======== STORED RECORDS ========
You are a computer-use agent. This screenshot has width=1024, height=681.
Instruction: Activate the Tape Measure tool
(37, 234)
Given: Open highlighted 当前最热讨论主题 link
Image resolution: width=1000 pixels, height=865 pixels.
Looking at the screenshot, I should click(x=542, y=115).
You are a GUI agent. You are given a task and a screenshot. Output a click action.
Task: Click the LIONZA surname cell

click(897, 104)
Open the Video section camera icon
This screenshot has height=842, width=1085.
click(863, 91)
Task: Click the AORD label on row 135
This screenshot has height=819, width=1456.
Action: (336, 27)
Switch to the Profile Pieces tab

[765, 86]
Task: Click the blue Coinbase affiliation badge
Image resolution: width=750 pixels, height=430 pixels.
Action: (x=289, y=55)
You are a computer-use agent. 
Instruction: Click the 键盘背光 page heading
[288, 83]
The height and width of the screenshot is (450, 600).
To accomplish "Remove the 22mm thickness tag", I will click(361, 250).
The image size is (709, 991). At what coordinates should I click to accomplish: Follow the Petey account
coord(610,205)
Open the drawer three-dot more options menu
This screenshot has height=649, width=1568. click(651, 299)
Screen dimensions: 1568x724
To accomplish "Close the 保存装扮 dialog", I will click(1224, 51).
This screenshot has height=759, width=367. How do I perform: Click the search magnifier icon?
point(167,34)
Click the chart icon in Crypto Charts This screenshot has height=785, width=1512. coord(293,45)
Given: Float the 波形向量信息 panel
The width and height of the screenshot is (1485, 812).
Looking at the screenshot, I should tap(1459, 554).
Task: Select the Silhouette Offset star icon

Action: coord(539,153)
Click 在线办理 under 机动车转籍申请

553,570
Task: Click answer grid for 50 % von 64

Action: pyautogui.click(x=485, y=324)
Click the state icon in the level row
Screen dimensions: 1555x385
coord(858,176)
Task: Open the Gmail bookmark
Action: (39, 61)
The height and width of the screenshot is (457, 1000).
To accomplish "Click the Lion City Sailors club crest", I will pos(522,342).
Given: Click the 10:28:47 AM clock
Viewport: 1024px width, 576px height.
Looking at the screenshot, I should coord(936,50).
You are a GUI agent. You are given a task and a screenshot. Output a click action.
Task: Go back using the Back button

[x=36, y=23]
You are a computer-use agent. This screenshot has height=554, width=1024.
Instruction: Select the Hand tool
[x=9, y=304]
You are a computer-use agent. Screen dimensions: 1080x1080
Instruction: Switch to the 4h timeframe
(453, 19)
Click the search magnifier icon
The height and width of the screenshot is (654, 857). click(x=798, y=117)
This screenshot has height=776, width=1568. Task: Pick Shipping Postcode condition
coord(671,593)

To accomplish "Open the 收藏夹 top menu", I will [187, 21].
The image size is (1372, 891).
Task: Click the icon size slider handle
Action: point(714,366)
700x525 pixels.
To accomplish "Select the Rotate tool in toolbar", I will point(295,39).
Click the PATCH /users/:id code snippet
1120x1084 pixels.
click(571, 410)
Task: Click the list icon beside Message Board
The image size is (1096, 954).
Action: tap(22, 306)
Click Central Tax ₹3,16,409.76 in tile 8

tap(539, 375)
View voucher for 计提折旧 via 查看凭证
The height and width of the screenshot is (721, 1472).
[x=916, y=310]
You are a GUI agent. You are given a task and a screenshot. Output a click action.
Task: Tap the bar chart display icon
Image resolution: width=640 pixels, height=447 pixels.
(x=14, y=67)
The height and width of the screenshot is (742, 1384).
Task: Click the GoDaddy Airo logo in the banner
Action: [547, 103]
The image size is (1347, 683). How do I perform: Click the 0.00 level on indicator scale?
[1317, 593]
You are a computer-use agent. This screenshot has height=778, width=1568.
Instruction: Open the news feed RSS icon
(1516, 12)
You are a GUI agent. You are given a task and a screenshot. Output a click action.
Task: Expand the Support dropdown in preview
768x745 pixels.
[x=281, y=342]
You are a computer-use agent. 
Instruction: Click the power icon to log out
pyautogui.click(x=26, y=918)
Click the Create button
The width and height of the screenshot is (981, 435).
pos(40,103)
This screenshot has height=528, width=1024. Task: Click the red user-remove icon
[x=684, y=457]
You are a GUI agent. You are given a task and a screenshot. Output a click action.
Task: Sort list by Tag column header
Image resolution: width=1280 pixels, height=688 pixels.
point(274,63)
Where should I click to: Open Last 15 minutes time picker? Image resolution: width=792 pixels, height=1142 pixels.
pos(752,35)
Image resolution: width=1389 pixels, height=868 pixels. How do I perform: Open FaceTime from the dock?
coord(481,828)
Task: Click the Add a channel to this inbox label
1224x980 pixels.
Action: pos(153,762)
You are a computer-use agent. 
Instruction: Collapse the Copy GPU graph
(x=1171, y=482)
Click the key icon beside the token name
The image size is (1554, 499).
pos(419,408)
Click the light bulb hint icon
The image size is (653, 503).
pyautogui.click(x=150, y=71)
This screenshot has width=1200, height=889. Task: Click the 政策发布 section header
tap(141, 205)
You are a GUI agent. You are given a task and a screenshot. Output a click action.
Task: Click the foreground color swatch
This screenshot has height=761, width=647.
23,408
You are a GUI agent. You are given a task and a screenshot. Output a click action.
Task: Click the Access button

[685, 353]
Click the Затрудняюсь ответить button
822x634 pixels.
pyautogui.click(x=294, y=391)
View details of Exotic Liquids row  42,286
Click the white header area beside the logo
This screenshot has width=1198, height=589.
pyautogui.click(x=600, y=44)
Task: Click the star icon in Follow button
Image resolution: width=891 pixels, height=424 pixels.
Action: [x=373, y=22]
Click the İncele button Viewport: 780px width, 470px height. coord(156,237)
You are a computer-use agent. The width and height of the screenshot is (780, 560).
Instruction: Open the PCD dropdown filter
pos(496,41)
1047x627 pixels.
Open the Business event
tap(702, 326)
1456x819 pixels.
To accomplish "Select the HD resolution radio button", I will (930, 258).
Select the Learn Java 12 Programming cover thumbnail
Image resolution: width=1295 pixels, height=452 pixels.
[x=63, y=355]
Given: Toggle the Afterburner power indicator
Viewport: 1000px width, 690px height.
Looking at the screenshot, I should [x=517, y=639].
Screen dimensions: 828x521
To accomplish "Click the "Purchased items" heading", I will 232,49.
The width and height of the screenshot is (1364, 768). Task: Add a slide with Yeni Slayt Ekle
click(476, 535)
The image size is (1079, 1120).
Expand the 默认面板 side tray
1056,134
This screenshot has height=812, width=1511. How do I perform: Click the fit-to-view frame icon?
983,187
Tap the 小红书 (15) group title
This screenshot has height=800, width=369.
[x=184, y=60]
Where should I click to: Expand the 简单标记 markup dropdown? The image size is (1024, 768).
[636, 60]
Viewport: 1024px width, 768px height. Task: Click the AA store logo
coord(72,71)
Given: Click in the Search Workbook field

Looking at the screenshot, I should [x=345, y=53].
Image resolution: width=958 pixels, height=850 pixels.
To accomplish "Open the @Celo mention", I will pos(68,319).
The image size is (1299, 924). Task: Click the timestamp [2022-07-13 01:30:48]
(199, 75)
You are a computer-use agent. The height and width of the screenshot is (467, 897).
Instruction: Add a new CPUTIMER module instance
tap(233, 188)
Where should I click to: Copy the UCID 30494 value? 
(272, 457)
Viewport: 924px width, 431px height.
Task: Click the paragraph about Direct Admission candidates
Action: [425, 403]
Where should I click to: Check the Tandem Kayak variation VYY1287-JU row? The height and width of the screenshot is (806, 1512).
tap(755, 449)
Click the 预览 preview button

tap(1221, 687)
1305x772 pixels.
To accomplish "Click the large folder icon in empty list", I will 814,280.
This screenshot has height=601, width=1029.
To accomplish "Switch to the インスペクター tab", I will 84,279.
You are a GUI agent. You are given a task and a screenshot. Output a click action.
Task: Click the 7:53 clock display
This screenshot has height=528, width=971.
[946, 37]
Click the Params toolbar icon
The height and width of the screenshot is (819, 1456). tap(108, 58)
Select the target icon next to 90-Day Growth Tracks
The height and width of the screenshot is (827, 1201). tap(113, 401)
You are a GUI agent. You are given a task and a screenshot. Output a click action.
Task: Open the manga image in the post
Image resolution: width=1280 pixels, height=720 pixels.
========
(EXERCISE BRIEF) Replace "Hand tool" with "Move tool" in the listing lines starting at the line containing "The height and width of the screenshot is (457, 1000)." and ending at the line containing "tap(539, 375)", then give back only those lines with all else unchanged.

(FULL RESPONSE)
The height and width of the screenshot is (457, 1000).
To accomplish "Click the Lion City Sailors club crest", I will pos(522,342).
Given: Click the 10:28:47 AM clock
Viewport: 1024px width, 576px height.
Looking at the screenshot, I should coord(936,50).
You are a GUI agent. You are given a task and a screenshot. Output a click action.
Task: Go back using the Back button

[x=36, y=23]
You are a computer-use agent. This screenshot has height=554, width=1024.
Instruction: Select the Move tool
[x=9, y=304]
You are a computer-use agent. Screen dimensions: 1080x1080
Instruction: Switch to the 4h timeframe
(453, 19)
Click the search magnifier icon
The height and width of the screenshot is (654, 857). click(x=798, y=117)
This screenshot has height=776, width=1568. Task: Pick Shipping Postcode condition
coord(671,593)

To accomplish "Open the 收藏夹 top menu", I will [187, 21].
The image size is (1372, 891).
Task: Click the icon size slider handle
Action: point(714,366)
700x525 pixels.
To accomplish "Select the Rotate tool in toolbar", I will point(295,39).
Click the PATCH /users/:id code snippet
1120x1084 pixels.
click(571, 410)
Task: Click the list icon beside Message Board
The image size is (1096, 954).
Action: tap(22, 306)
Click Central Tax ₹3,16,409.76 in tile 8

tap(539, 375)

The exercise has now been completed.